## DIRECTIONS
Render the entries as a two-column CSV with the columns "instruction" and "response," one row per entry. Begin at the line that has "Given: Click the footer Home quick link" and stop after the line that has "should pyautogui.click(x=348, y=459).". Put each entry's text and its answer in one quoted field apiece, with line breaks replaced by spaces.

** start DATASET RECORDS **

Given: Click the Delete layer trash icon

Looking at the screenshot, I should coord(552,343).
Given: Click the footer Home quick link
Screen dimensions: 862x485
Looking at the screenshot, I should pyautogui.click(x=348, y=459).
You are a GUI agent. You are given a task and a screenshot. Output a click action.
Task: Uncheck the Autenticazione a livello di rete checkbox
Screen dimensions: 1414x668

** end DATASET RECORDS **
** start DATASET RECORDS **

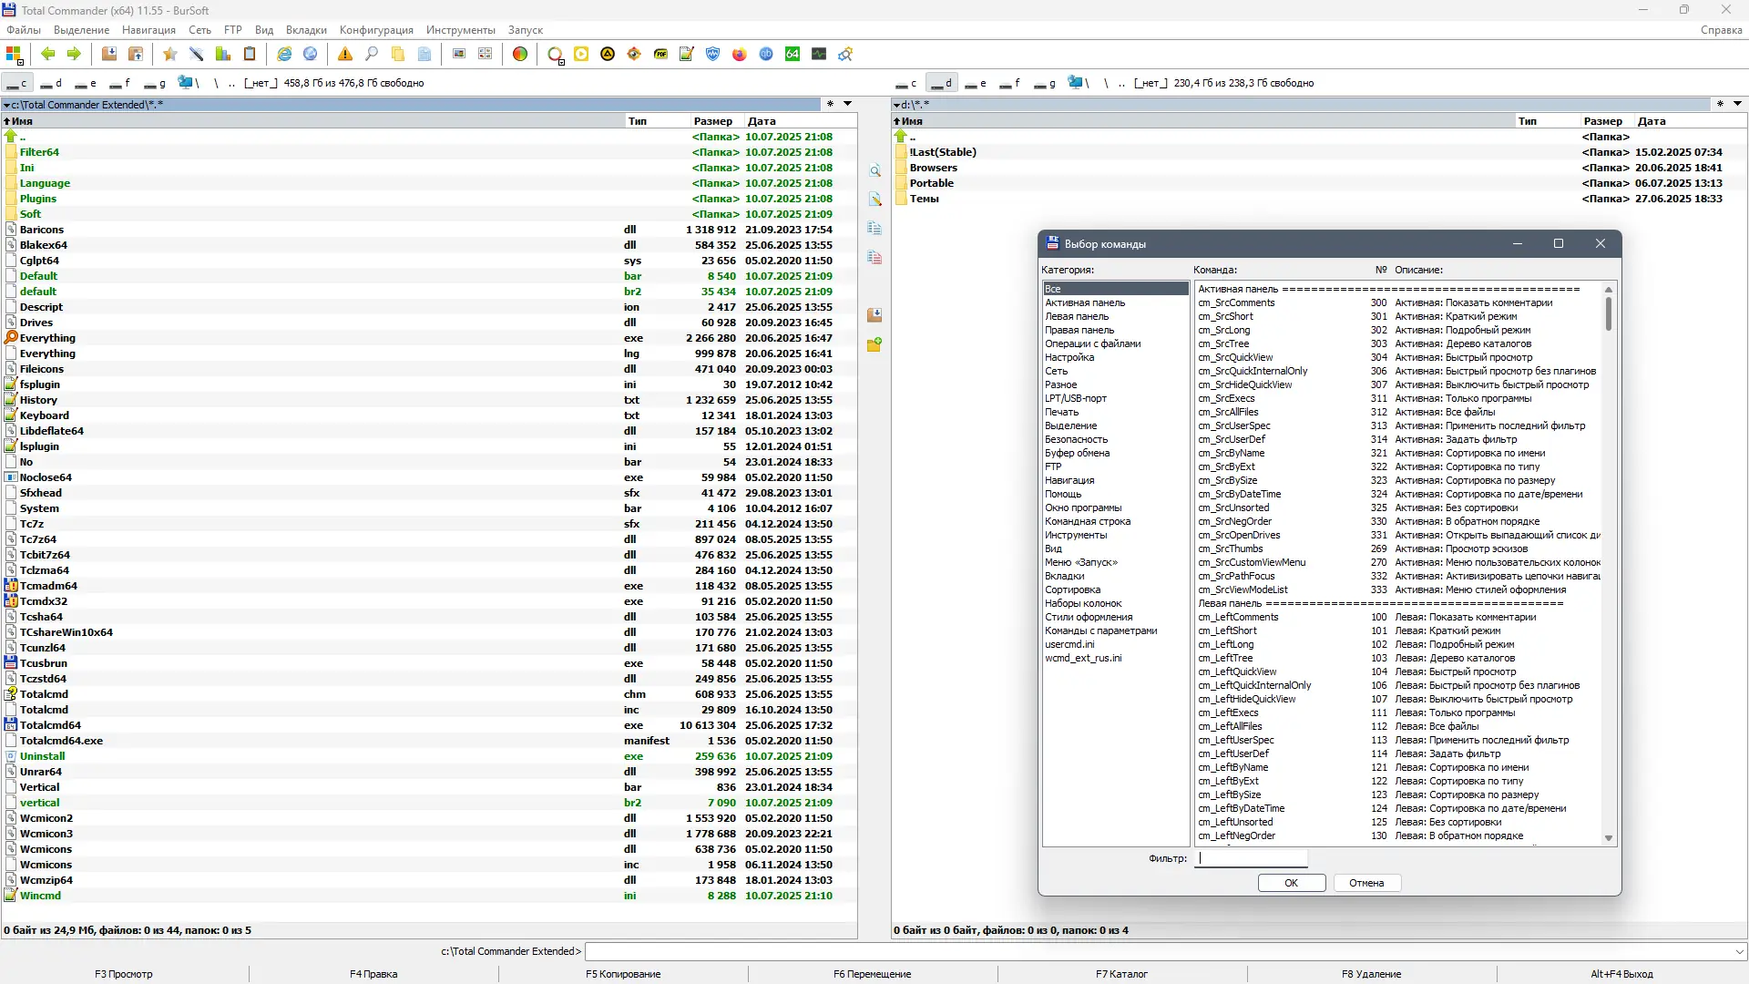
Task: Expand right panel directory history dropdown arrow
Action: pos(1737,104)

** end DATASET RECORDS **
** start DATASET RECORDS **

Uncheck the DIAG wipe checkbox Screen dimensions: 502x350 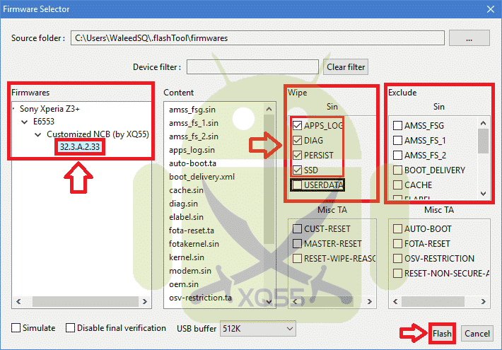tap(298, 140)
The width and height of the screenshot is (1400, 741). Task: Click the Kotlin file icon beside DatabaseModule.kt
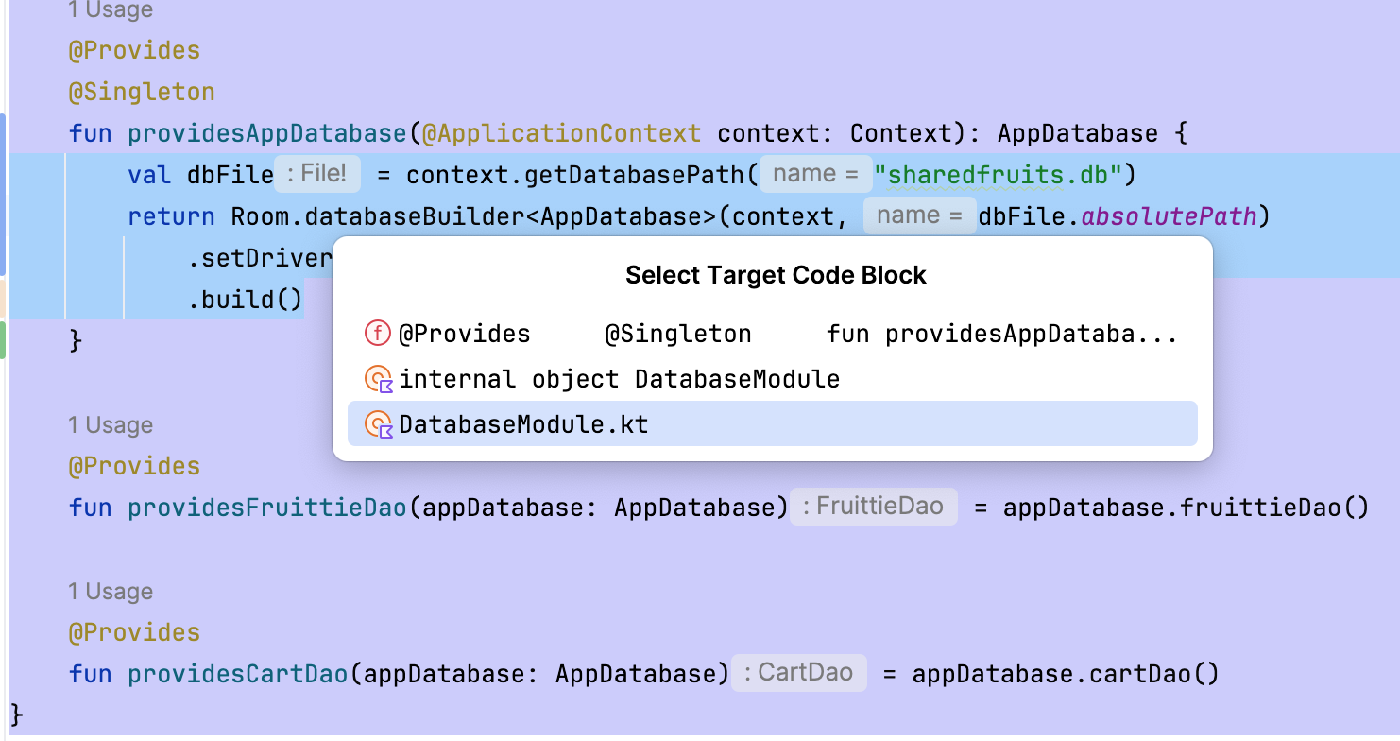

** end DATASET RECORDS **

## TASK RESULT
instruction,response
"Given: Click the footer Home quick link Screen dimensions: 862x485","Looking at the screenshot, I should pyautogui.click(x=348, y=459)."